We see the new ways in which you use technology to unite the sisters, enhance province meetings, and promote long-distance communication. At all times, you use technology to advance our mission, to proclaim Jesus, and to provide ideas and ways for future apostolic activity.


Questions about Aging, Vocations and Future Leadership

One challenge is to continue to live and grapple with the important questions, rather than give in to temptation for quick and easy answers for the big questions about aging, vocations and future leadership.  It calls us to embrace the long journey and demands fidelity to communal discernment, passion, and involvement of every member as much as possible. Father Jordan did not know ahead of time what gift he would be giving to the Church nor what answers he would find. And yet he kept looking for ways to realize his dream.

We do not have answers for the big questions that you and worldwide leaders of apostolic religious life raise. However, we feel confident that, through your own efforts and with the guidance of the Holy Spirit, you will find suitable answers for this time in your lives as a province.

Closing Remarks

We wish to thank each community of Salvatorian Sisters that received us with joy, made us feel at home, and shared about their lives. We wish to thank the provincial team in a special way for planning our visitation and for inviting us to be part of the Salvatorian Family Jubilee celebration in June.

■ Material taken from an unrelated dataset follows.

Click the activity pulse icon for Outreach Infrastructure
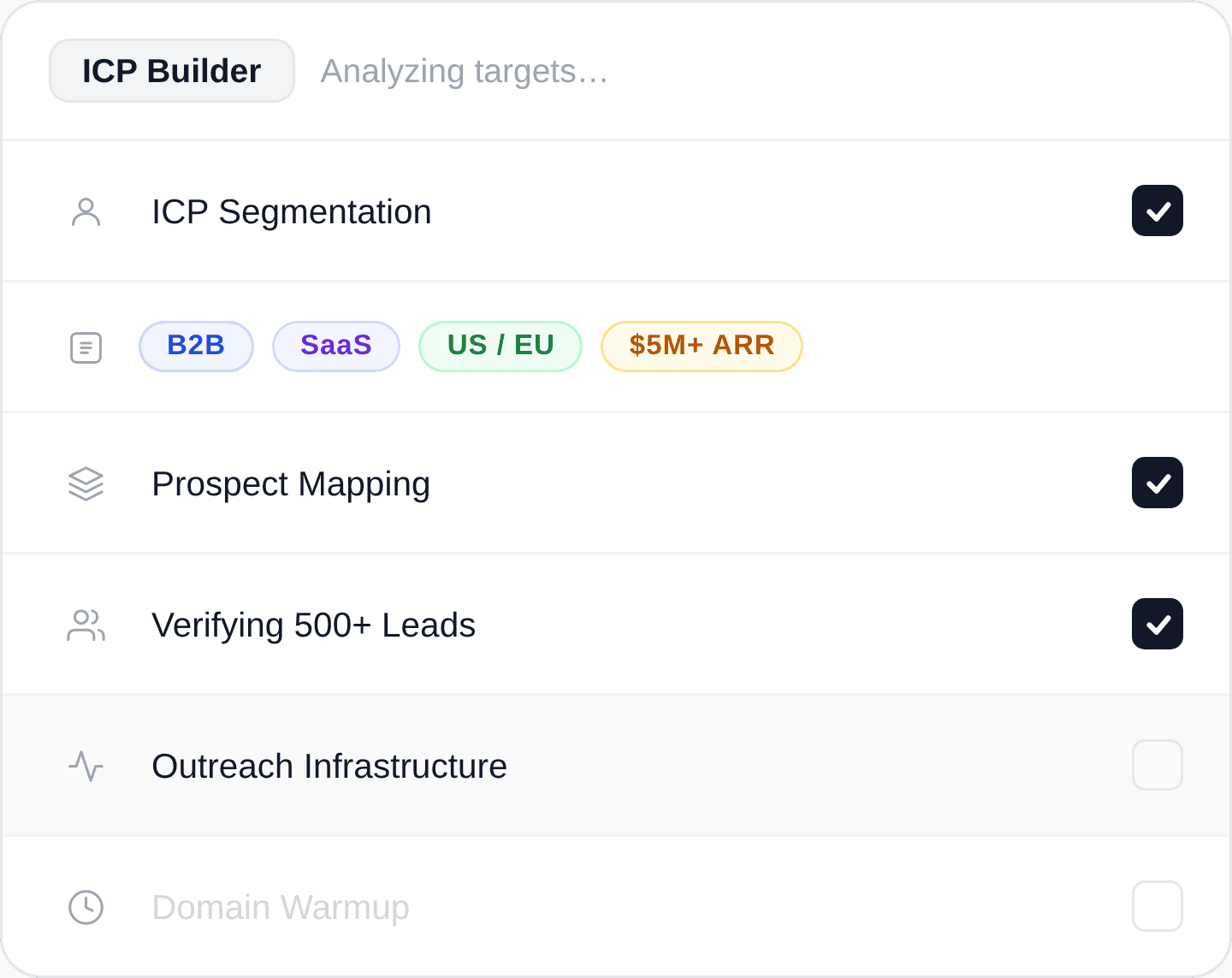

You, like us, remain open to the surprises of the Holy Spirit and we take Elizabeth as our example. Just as the elder Elizabeth could not have envisioned the role her son John would play in salvation history, so also our foremother sisters in the USA could not have envisioned the role Salvatorian women of the USA would play in the congregation and the world today. Now we are the Elizabeths who continue to carry life, while not yet envisioning what this life will be in the future. In this spirit of faith and hope, we remain lovingly connected to you.